Si cela ne ressemble pas beaucoup à un film de slasher, c’est parce que le film a une relation tendue avec sa vanité centrale. Oui, il y a une figure de slasher qui se cache à la périphérie du récit, bien que leur présence soit assez restreinte et presque éphémère, comme si le film avait été monté de cette façon uniquement pour vous rappeler par intermittence son titre calembour. En fait, le film ne devient vraiment un slasher que dans les 15 dernières minutes environ, et même alors, les explosions de violence ternes laissent un impact viscéral minimal alors que l’histoire se précipite vers sa finale forcée, en particulier en contraste avec la manipulation émotionnelle établie de les deux actes précédents.
La fragilité de la fin met également en évidence les priorités mal placées du scénario de Logan, qui non seulement ne parvient pas à établir pleinement ce qui motive la conversion du camp sinon la religiosité manifeste, mais passe beaucoup de temps à établir et à connaître ses campeurs queer, uniquement pour eux. être sans conséquence sur la résolution réelle de l’intrigue.
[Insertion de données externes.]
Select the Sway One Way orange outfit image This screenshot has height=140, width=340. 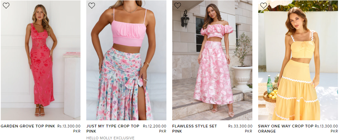298,60
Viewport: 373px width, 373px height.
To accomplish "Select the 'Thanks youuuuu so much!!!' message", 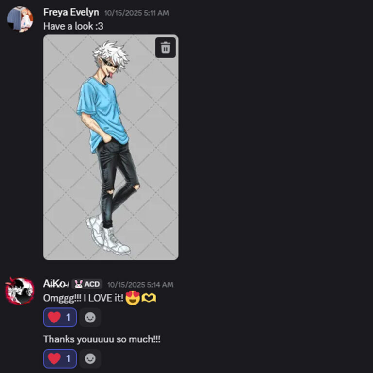I will 102,339.
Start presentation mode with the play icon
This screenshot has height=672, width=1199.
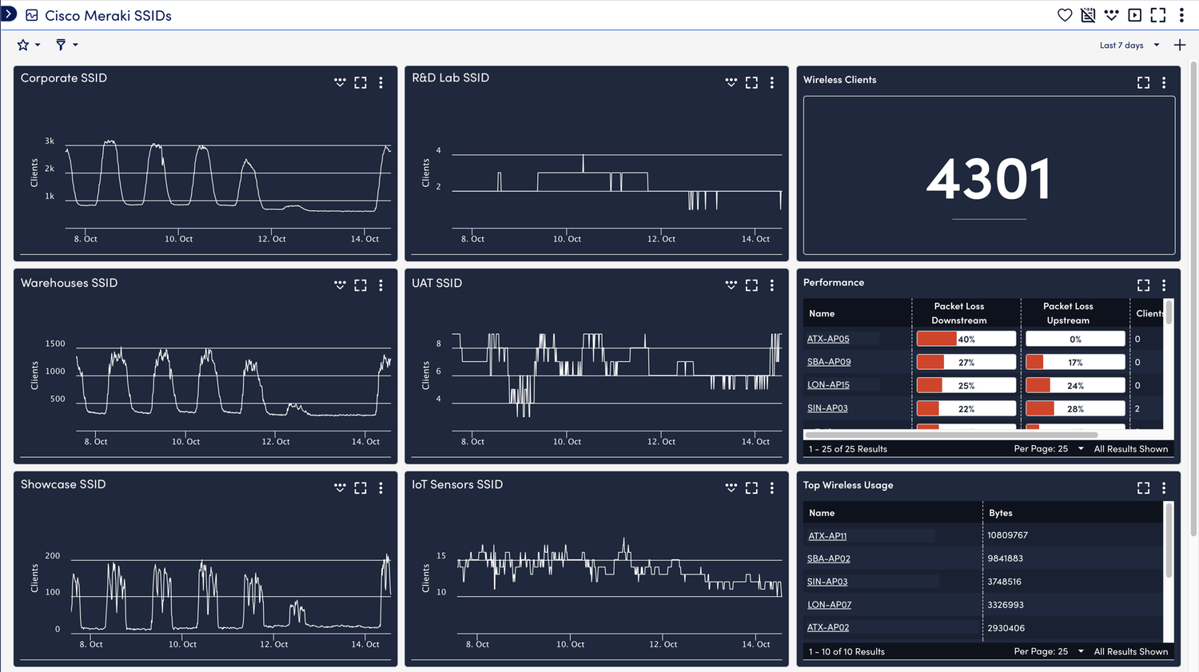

Jordan est une incarnation convaincante de leur défi collectif contre la monstruosité de la «thérapie» du camp, mais le reste des jeunes membres de l’ensemble servent principalement de destinataires d’abus, même si cela crée certes des moments fascinants d’horreur tortueuse. Les tentatives de Logan pour humaniser ces enfants sont louables, car les homosexuels méritent d’être considérés comme plus que de simples victimes de la société, mais l’équilibre entre la représentation empathique et les gains horribles est si fortement biaisé vers le premier que le second semble appartenir à un film différent. entièrement.
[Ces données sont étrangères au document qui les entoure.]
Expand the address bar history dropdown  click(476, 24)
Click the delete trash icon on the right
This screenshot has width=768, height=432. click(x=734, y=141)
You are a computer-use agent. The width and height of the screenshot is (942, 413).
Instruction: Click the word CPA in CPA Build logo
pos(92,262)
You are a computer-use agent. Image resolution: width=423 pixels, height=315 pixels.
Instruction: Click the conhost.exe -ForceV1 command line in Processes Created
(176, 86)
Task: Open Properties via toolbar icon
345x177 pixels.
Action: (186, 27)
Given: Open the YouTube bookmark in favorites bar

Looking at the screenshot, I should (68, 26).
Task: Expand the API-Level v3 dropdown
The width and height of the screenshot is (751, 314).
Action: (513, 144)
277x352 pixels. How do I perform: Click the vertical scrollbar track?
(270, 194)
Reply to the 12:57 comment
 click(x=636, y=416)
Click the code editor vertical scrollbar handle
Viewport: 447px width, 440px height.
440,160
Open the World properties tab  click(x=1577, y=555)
Ils/Elles obtient des points pour l’atmosphère et le thème, mais c’est finalement trop inégal pour être soit une condamnation cohérente des véritables tortures de la thérapie de conversion, soit une libération cathartique grâce au pouvoir des tropes d’horreur. C’est un raté, mais toujours théoriquement convaincant tant que l’on est prêt à ce que cette barre oblique titulaire coupe l’ambiance établie, de sorte que le film se dégonfle comme un ballon à moitié rempli.

Jeanne est une journaliste de 27 ans qui se passionne pour le cinéma et la culture pop. Elle adore dévorer des séries Netflix et se tenir au courant des dernières news sur les célébrités du moment. Jeanne a toujours été intéressée par l’écriture, et elle aime travailler comme journaliste car cela lui permet de partager sa passion pour la narration avec les autres.